Extract provided:
BLM NEWS RELEASE — The California Trail Center presents a free talk on Peter Skene Ogden, one of the first documented European explorers to travel through northern Nevada, on Wednesday, April 11 at 7 p.m. by Bob Pearce, local historian and member of the Humboldt High Roaders.
During the winter of 1828-29 Ogden, working for the Hudson Bay Company, traveled from Fort Nez Perce in the Pacific Northwest south through central Oregon entering what would become Nevada near present day McDermitt. The purpose of the trip was to explore and defeat American competitors with a “scorched earth” policy of trapping all the beaver along the route.

Exercise brief: Repeat the part of the news release about the Ogden talk starting at "During the winter" and ending at "along the route.". The material that comes next is separate and unrelated to this news release.

Extracted material:
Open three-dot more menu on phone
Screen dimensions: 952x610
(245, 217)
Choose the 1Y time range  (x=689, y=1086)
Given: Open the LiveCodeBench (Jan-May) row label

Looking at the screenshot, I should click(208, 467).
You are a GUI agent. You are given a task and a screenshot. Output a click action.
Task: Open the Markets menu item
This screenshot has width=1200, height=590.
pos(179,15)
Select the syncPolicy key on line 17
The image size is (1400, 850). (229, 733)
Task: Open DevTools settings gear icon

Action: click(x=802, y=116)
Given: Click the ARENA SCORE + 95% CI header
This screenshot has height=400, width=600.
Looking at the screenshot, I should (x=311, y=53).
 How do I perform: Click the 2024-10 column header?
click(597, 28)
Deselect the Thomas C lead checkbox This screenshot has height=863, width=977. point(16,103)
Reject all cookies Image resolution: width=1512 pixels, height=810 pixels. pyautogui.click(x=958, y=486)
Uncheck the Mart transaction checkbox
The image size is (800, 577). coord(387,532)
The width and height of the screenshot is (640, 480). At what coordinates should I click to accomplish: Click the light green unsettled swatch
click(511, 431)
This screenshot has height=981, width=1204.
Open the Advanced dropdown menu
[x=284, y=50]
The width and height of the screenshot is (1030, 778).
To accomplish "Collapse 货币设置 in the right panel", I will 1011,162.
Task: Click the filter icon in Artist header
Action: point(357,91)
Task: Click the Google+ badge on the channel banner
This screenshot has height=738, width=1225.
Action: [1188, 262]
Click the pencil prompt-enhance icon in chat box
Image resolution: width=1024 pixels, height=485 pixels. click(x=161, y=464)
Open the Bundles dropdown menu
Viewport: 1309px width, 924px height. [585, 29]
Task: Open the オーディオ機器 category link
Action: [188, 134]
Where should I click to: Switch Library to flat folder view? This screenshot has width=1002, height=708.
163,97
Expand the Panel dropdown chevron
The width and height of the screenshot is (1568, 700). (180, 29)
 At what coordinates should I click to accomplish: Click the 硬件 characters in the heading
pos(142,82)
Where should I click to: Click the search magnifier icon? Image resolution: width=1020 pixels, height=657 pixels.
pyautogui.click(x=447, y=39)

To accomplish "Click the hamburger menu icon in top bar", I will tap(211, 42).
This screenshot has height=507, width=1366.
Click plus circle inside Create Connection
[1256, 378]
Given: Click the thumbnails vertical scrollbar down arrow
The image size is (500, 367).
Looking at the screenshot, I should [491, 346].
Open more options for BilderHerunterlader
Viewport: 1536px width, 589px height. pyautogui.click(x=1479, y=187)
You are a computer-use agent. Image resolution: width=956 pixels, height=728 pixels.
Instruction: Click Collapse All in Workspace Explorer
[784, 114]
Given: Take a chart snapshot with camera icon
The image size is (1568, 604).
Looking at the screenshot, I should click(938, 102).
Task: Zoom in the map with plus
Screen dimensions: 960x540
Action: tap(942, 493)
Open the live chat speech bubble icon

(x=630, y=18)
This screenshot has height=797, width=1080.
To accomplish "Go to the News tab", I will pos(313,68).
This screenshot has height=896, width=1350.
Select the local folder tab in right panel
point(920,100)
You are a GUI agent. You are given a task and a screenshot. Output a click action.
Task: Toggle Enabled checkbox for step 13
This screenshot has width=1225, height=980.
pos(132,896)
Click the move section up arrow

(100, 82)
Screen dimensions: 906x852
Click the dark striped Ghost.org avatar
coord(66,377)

Answer for this exercise:
During the winter of 1828-29 Ogden, working for the Hudson Bay Company, traveled from Fort Nez Perce in the Pacific Northwest south through central Oregon entering what would become Nevada near present day McDermitt. The purpose of the trip was to explore and defeat American competitors with a “scorched earth” policy of trapping all the beaver along the route.